English Place-name Society

Survey of English Place-Names

A county-by-county guide to the linguistic origins of England’s place-names – a project of the English Place-Name Society, founded 1923.

Sword Point

Early-attested site in the Parish of Holme

Historical Forms

  • Sweordora c.1000 BCS297
  • Swerord super Witlemærebanc 1146 Cottvii.3
  • Swerdeshord super Withelesmere c.1150 Rams c.1350
  • Swerdesorde c.1150 Rams c.1350
  • Swerdeshord 1279 RH
  • Swere Point, Swere Hord c.1750 Bodger'sMapofWhittleseaMere
  • Sword Point 1766 J 1787 Cary 1822 Darton
  • Swere Point 1836 O

Etymology

The old maps of Whittlesea Mere show on the south side of the mere a broadish peninsula pushing itself up into the lake.At its north-west corner is a point of land called Swere Point and behind it a corner of the peninsula is marked off as Swere Hord . Mr Goodall in a study of the document known as the Tribal Hidage (BCS 297), shortly to be published and very generously placed at our disposal, shows how this is to be identified with the Swerdora of that document, where it appears as the name of a territory, estimated to contain 300 families, and with the Swerord of the foundation charter of Sawtry Abbey (1146). The full significance of this discovery is explained in the Introduction (xix). With regard to the site we can only regret that the draining of the mere has removed all trace of the peninsula and the point. It was approximately where Engine Farm now stands.

The etymology of the name is not an easy one owing to the inconsistency of the early forms.
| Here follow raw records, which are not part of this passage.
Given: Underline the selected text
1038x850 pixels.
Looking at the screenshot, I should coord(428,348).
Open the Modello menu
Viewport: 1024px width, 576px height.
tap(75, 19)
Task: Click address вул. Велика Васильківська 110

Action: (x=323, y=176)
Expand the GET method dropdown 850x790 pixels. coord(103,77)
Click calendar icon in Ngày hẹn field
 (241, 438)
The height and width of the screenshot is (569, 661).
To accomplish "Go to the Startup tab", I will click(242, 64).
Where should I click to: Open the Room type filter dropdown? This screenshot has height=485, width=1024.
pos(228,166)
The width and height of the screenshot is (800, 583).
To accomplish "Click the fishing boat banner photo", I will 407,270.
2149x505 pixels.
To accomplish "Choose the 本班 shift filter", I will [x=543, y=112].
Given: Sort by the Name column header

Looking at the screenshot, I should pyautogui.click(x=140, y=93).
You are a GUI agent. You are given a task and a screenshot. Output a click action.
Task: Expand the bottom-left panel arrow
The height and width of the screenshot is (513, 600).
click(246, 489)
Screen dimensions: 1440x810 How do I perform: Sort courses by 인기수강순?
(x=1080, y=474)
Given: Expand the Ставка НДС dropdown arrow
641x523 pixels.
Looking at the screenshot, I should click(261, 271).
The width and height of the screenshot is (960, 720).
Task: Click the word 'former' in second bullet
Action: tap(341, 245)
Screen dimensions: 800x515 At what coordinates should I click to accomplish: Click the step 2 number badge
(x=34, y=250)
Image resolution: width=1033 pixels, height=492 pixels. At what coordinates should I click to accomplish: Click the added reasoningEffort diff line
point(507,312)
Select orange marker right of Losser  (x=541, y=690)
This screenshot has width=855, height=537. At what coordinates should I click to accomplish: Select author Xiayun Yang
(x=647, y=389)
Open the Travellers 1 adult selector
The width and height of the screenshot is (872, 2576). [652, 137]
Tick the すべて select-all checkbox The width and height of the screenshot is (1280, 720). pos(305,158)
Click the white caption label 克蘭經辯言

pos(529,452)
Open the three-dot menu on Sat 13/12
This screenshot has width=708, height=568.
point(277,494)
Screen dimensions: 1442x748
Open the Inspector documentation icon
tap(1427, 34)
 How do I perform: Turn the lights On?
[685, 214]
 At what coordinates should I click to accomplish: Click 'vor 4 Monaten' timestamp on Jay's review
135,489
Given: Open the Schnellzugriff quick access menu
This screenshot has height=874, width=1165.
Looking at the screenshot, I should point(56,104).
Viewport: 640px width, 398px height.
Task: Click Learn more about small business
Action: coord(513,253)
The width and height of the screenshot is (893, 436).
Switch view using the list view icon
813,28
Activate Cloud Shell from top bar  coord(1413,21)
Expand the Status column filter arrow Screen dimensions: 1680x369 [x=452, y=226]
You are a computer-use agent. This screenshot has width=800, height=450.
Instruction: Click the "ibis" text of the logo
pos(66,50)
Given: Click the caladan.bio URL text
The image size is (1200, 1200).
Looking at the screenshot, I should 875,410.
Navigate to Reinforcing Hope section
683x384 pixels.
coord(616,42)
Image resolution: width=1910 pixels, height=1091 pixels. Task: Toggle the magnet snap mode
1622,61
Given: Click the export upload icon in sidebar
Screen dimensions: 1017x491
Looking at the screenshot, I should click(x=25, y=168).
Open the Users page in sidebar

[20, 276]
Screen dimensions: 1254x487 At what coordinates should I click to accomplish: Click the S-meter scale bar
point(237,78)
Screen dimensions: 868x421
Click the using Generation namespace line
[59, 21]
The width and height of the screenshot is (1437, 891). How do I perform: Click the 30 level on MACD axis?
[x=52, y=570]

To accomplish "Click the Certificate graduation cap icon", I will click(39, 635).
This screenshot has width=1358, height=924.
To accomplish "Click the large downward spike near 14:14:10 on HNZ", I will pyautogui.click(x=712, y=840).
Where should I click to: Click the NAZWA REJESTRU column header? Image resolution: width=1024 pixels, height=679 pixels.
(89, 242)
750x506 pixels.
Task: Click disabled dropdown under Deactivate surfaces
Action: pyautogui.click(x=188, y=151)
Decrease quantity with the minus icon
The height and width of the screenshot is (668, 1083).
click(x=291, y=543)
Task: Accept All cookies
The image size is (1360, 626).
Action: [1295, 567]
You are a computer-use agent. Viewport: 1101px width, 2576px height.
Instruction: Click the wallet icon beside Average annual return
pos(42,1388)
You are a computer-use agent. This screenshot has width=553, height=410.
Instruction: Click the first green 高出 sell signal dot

The final element is, almost certainly, ord . That is the form found in all the early documents except the Tribal Hidage, and the text of this document is notoriously corrupt. (The hord - forms show the common inorganic h which develops before a second element beginning with a vowel.) Further, Bodger's map shows a series of names ending in -hord right round the mere, evidently taking their name from projections of land, e.g. Grimeshord , Alderhord . What the first element is, is not so clear. sweord , 'sword,' whether in the nominative or the genitive, giving a name 'sword(s)- point,' is not very likely on the topographical side, and is inconsistent at the one end with the form in the Sawtry charter which, as a rule, has good forms, and at the other it is difficult to see how it could have developed to the Swere Hord found on Bodger's map or could have given rise to a Swere Point . On the other hand, if we start with Swerord , the compiler of the Tribal Hidage having written Sweordora in error for Sweororda (with his usual genitival -a suffixed to Swerord ), the development to Swere Hord is normal and one can well understand a translation of Swere Ord having given rise to a Swere Point , while Sword Point would be a natural reduction of Swere Ord Point . This involves the assumption that the forms in the Ramsey Cartulary and in Rotuli Hundredorum are corrupt, but that seems the smaller difficulty of the two, and it may be that a process of folk-etymology was assisted by some such process as a doubling of the suffix, Swerord being expanded to Swerordesord or Swerdesorde . If this is accepted then the Swerord is to be explained as a compound of OE  sweora, 'neck,' and ord , the whole name meaning 'point at the end of the neck of land.'

Swerord or rather the district to which it came to be applied may have left one other trace on old maps where King 's Delph is alternatively known as Sword Dike or Swerdes Delf.